[Dspace-general] Week 2: Statistics

Wed Aug 27 09:46:54 EDT 2008

On Tue, Aug 26, 2008 at 06:13:14PM -0500, Dorothea Salo wrote:
> 2008/8/26 Mark H. Wood <mwood at iupui.edu>:
[snip]
> This is such an interesting statement that I think I will make it next
> week's topic! What *is* excellent document repository software? I have
> a feeling that the non-developer community may have a rather different
> take on it from most developers... we'll see if I'm right.

I think you are, and I look forward to that discussion!

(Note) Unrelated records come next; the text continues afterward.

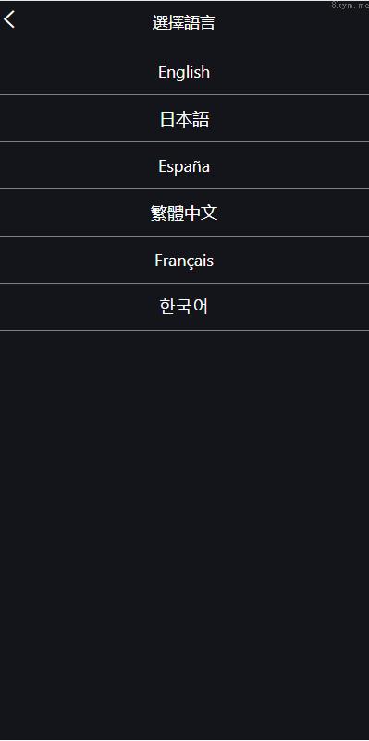Change interface to Traditional Chinese
The height and width of the screenshot is (741, 369).
[x=185, y=213]
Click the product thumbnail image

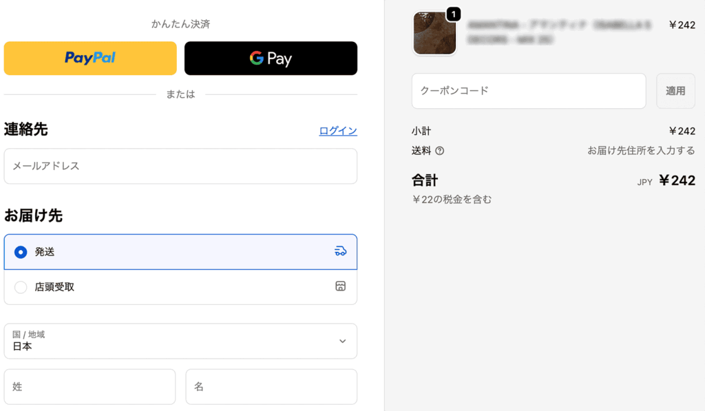[434, 33]
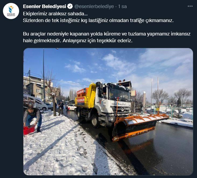Open the snow plow photo
The image size is (197, 178).
tap(108, 112)
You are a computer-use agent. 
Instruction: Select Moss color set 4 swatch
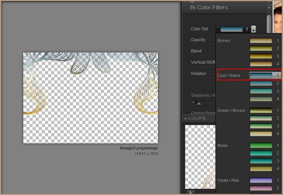pyautogui.click(x=260, y=169)
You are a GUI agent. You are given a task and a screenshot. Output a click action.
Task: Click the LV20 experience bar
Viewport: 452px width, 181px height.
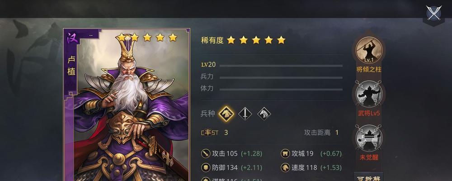coord(281,66)
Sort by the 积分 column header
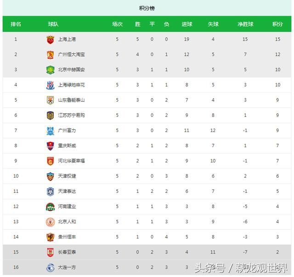Viewport: 294px width, 277px height. click(277, 24)
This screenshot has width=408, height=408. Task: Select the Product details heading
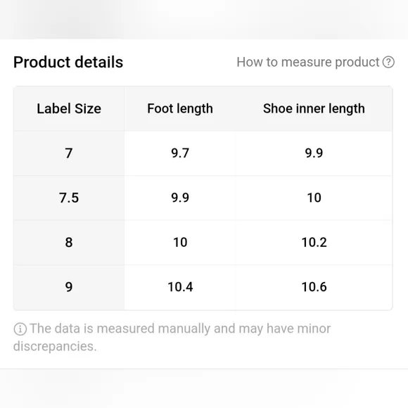[x=68, y=62]
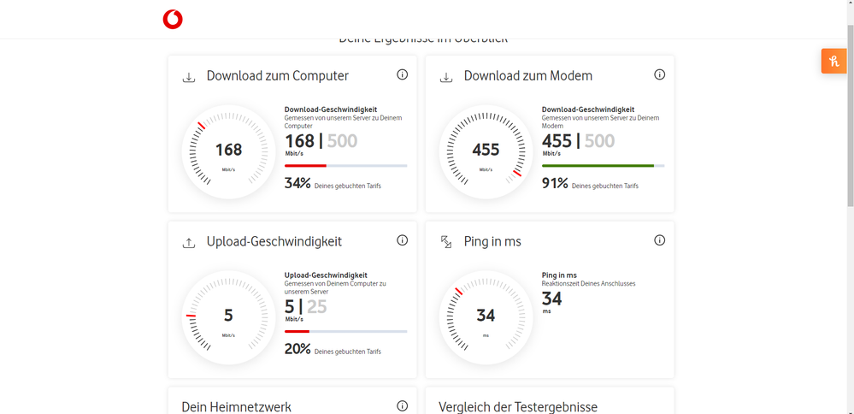Show info for Upload-Geschwindigkeit
This screenshot has height=414, width=854.
[x=402, y=240]
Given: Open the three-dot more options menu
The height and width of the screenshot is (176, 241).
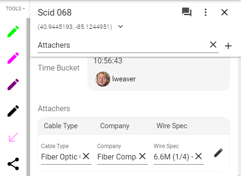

> > This is one reason why I think that it should be as easy as possible
> > for multiple stat. projects to tap into built-in streams of
> > observations.  Different sites have different needs, and I think we
> > need to be able to easily play with various ways of doing stat.s.
> 
> Agreed, but just to toss this out: I foresee a countervailing pressure
> in future toward standardized and aggregated statistics across
> repositories. I have heard a number of statements to the effect that
> faculty are using download counts from disciplinary repositories in
> tenure-and-promotion packages. As their work becomes scattered and/or
> duplicated across various repositories, they're going to want to
> aggregate that information.

Quite so.  I just don't feel that we've yet got to the point at which
we understand how to do that well.  A lot of good solutions come about
in this way: an abstract and somewhat indistinct common need is
recognized; a number of people all go off in different directions and
try things; solutions are compared, borrow from each other, coalesce;
finally a now well-understood need finds itself fulfilled with one or
two mature implementations.  I feel that we're still deep in the "try
things" phase.

The degree to which statistics are desired and used suggests that, in
addition to traditional reports, we should be thinking in terms of
exposing statistical products in machine-readable form.  I have been
thinking for some time that we might, with reasonable effort, help to
work out a lingua franca for exchanging usage statistics among
repositories of various "brands" so that the utility of various ideas,
and the behavior of repository users, might be studied more
effectively.  But again, what we can all agree on will very likely be
a small subset of what we can individually envision.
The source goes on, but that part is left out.